3. Tidak dipaksa atau terikat untuk menciptakan sesuatu yang tidak akan dipilihnya sendiri ataupun dicegah dari berbuat apa yang dipilihnya sendiri, oleh kehendak orang lain, negara atau kekuasaan apapun.
Dilihat dari segi sifatnya, kebebasan itu sanggup dibagi 3 :
1. kebebasan jasmaniah, yaitu kebebasan dalm menggerakan dan mempergunakan anggota tubuh yang kita miliki. Dan jikalau dijumpai adanya batas – bats jangkauan yang sanggup dilakukan oleh anggota tubuh kita, hal itu tidak mengurangi kebebasan melainkan menentukan sifat dari kebebasan itu.

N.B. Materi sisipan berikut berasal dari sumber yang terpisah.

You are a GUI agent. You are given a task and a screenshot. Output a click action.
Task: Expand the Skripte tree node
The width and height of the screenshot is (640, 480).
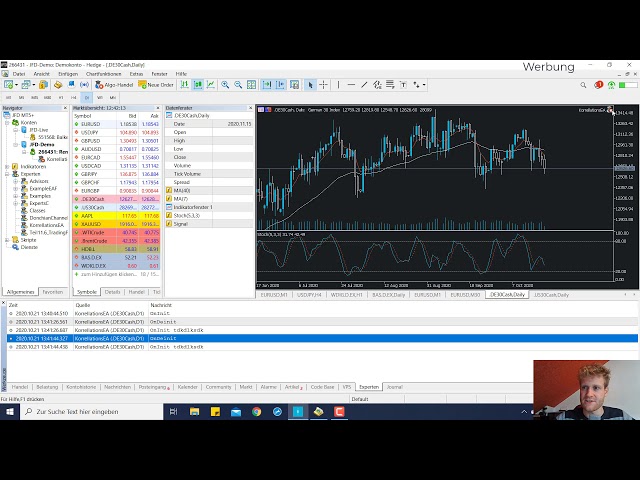(7, 240)
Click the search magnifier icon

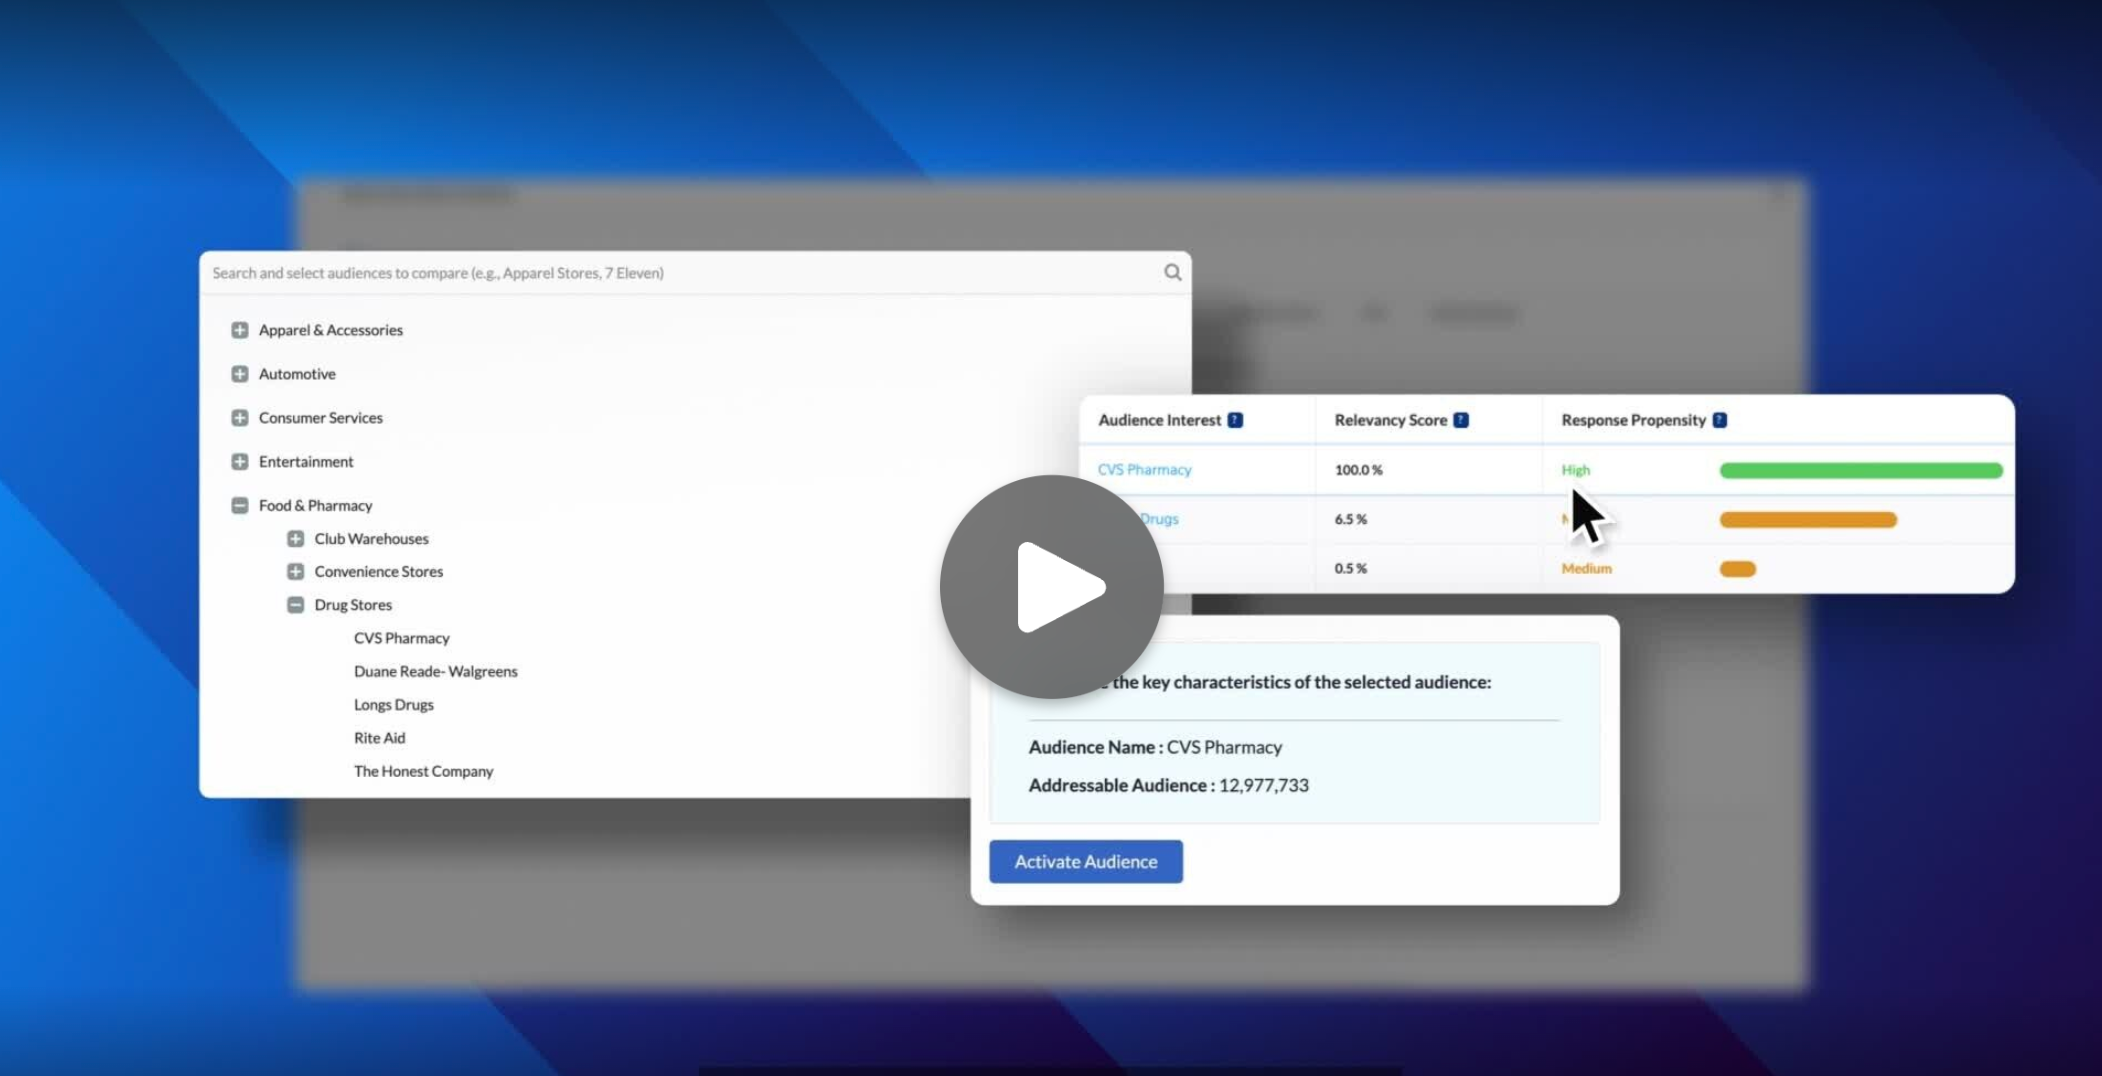point(1172,273)
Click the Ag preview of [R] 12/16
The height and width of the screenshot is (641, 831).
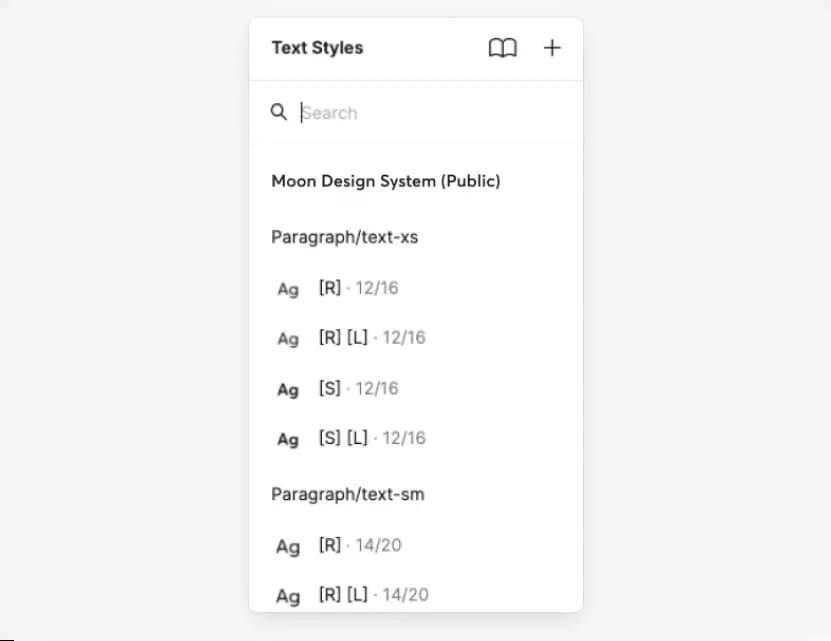point(288,289)
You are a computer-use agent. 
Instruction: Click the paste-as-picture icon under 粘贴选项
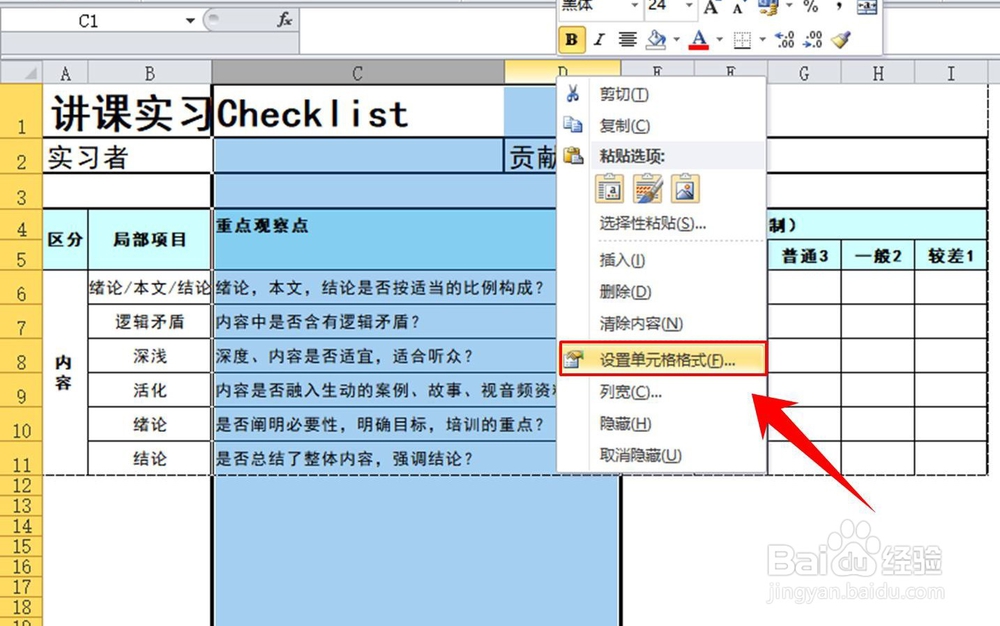tap(685, 189)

2. kebebasan kehendak (rohaniah), yaitu kebebasan untuk menghendaki sesuatu. Jangkauan kebebasan kehendak yakni sejauh jangkauan kemungkinan untuk berfikir, lantaran insan sanggup memikirkan apa saja dan sanggup menghendaki apa saja. Kebebasan – kebebasan kehendak berbeda dengan kebebasan jasmaniah. Kebebasan kehendak tidak sanggup secara eksklusif dibatasi dari luar. Orang tidak sanggup dipaksakan menghendaki sesuatu, sekalipun jasmaniahnya dikurung.
3. kebebasan moral yang dalam arti luas berarti tidak adanya macam –macam ancaman, tekanan, larangan, dan lain desakan yang tidak hingga berupa paksaan fisik. Dan dalam arti sempit bebratkinan kemi tidak adanya kewajiban, yaitu kebebasan berbuat apabila terdapat kemungkinan – kemungkinan untuk bertindak.
Selanjutnya insan dalam bertindak dipengaruhi oleh lingkungan luar, tetapi dapt juga mengambil sikap dan menentukan dirinya sendiri. Manusia tidak begitu saja dicetak oleh dunia luar dan golongan –golongannya di dalam melaikan ia menciptakan dirinya sendiri berhadapan dengan unsur – unsur tersebut. Dengan demikian kebebsan ternyata mnerupakan tanda dan ungkapan martabat manusia, sebagai satu – satunya makhluk yang tidak hanya ditentukan dan digerakan, melainkan yang sanggup menentukan dunianya dan dirinya sendiri. Apa saja yang dilakukan tidak atas kesadaran dan keputusannya sendiri dianggap hal yang tidak wajar.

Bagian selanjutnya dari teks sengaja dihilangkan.